Activity
Would you please transcribe, exactly as written, the lines of the entries below starting at the one that holds "This screenshot has height=775, width=1040." and ending at the one that holds "Click the backslash", both included?

_ _ _ _

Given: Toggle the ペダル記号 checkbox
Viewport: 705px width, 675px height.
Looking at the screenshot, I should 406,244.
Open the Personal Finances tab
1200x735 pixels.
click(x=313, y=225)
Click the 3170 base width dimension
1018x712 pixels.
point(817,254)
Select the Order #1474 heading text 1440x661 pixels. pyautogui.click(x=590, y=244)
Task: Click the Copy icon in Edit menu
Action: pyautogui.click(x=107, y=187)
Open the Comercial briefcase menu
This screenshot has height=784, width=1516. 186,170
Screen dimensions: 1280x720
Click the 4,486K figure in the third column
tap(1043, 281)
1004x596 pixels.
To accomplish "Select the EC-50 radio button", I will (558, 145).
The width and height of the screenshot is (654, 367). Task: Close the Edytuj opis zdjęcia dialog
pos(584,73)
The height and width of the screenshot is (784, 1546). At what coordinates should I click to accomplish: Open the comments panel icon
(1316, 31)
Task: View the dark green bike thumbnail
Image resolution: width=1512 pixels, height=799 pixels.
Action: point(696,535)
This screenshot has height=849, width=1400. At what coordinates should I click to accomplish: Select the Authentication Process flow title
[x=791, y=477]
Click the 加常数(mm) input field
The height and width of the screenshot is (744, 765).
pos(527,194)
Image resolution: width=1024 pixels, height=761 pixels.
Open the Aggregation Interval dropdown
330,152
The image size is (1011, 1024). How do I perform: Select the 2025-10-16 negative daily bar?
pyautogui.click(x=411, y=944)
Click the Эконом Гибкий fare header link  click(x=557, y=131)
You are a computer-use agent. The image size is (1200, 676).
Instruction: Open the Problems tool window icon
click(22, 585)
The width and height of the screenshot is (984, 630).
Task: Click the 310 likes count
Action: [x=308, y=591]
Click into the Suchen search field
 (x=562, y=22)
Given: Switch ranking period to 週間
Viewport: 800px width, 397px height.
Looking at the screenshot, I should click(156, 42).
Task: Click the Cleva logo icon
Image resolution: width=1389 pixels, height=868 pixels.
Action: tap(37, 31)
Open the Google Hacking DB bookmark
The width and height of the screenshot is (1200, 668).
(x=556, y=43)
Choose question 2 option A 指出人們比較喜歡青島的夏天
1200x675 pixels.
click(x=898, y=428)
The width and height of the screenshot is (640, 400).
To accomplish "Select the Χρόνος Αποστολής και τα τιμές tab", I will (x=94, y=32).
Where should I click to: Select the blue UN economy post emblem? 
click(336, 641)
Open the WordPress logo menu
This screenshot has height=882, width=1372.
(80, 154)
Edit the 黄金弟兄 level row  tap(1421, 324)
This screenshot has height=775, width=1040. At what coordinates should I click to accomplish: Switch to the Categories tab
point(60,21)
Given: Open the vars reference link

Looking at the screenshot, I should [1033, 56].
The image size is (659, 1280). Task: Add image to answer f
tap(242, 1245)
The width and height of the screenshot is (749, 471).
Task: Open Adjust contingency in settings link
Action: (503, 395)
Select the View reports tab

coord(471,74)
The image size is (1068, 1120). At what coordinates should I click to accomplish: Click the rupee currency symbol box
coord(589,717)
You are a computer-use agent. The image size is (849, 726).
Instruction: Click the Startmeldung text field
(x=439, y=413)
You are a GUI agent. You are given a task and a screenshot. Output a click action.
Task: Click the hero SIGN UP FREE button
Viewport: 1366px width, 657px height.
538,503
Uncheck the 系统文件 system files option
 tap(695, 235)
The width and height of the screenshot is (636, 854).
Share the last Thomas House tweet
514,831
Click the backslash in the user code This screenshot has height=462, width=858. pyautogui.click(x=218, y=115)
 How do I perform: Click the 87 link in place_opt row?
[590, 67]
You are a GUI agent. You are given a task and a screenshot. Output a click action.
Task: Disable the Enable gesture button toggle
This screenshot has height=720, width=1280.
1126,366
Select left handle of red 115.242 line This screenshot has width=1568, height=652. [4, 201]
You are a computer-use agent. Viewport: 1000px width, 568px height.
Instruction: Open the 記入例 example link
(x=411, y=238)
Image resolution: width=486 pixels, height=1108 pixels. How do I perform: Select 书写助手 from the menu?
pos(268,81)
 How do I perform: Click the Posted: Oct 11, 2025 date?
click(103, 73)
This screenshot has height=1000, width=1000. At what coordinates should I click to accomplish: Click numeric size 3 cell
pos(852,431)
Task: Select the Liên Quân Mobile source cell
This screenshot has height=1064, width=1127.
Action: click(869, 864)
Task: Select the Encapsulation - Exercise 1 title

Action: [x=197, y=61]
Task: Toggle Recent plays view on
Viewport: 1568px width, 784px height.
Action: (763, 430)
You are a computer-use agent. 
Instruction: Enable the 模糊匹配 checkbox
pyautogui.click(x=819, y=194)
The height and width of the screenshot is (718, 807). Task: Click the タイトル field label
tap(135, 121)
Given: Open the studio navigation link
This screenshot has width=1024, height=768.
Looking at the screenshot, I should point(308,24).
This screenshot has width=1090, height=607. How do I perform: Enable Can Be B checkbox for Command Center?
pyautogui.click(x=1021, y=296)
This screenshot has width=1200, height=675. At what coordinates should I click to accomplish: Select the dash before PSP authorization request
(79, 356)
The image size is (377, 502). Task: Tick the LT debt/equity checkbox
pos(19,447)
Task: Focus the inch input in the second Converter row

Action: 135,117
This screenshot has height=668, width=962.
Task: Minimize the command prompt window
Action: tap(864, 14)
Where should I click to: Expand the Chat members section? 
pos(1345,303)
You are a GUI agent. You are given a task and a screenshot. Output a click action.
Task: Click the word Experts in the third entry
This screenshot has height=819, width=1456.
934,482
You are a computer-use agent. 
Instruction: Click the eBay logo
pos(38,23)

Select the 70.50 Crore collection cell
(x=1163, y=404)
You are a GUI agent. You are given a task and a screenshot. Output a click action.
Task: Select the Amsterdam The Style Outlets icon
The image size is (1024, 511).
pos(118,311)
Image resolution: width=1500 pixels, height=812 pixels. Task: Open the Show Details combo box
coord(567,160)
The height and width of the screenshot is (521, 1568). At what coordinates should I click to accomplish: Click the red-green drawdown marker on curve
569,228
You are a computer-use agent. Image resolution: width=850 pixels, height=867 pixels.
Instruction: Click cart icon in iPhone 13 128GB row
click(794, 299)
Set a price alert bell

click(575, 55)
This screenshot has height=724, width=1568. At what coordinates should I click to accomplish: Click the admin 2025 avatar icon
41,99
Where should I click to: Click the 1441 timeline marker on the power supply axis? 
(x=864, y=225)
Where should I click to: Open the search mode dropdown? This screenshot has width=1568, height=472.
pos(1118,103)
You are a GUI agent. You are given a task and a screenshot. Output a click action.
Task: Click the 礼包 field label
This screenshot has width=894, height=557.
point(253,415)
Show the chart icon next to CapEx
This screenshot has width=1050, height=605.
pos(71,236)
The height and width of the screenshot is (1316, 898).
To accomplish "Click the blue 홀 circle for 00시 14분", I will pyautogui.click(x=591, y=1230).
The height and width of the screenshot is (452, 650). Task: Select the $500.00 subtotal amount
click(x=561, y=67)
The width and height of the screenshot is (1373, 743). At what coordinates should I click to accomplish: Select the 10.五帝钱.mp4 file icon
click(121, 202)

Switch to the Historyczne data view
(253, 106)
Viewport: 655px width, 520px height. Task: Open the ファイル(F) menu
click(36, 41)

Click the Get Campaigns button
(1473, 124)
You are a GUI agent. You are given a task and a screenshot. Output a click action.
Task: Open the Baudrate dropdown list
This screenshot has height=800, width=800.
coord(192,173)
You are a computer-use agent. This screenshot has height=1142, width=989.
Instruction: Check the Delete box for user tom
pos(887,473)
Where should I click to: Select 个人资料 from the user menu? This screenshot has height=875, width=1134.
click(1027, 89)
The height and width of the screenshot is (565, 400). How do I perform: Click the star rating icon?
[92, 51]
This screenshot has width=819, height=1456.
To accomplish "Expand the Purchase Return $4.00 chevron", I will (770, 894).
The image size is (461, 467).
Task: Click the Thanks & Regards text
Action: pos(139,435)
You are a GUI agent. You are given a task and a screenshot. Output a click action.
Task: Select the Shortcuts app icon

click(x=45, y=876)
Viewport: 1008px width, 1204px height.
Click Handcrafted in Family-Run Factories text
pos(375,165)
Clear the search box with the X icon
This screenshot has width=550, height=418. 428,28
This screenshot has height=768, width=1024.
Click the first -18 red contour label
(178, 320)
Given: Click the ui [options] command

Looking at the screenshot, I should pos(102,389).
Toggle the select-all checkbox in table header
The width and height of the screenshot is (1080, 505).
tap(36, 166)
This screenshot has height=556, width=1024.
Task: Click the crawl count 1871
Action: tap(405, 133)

_ _ _ _

Response box
This screenshot has height=775, width=1040. At what coordinates should I click to accomplish: Switch to the Categories tab
point(60,21)
Given: Open the vars reference link

Looking at the screenshot, I should [1033, 56].
The image size is (659, 1280). Task: Add image to answer f
tap(242, 1245)
The width and height of the screenshot is (749, 471).
Task: Open Adjust contingency in settings link
Action: (503, 395)
Select the View reports tab

coord(471,74)
The image size is (1068, 1120). At what coordinates should I click to accomplish: Click the rupee currency symbol box
coord(589,717)
You are a computer-use agent. The image size is (849, 726).
Instruction: Click the Startmeldung text field
(x=439, y=413)
You are a GUI agent. You are given a task and a screenshot. Output a click action.
Task: Click the hero SIGN UP FREE button
Viewport: 1366px width, 657px height.
538,503
Uncheck the 系统文件 system files option
 tap(695, 235)
The width and height of the screenshot is (636, 854).
Share the last Thomas House tweet
514,831
Click the backslash in the user code This screenshot has height=462, width=858. pyautogui.click(x=218, y=115)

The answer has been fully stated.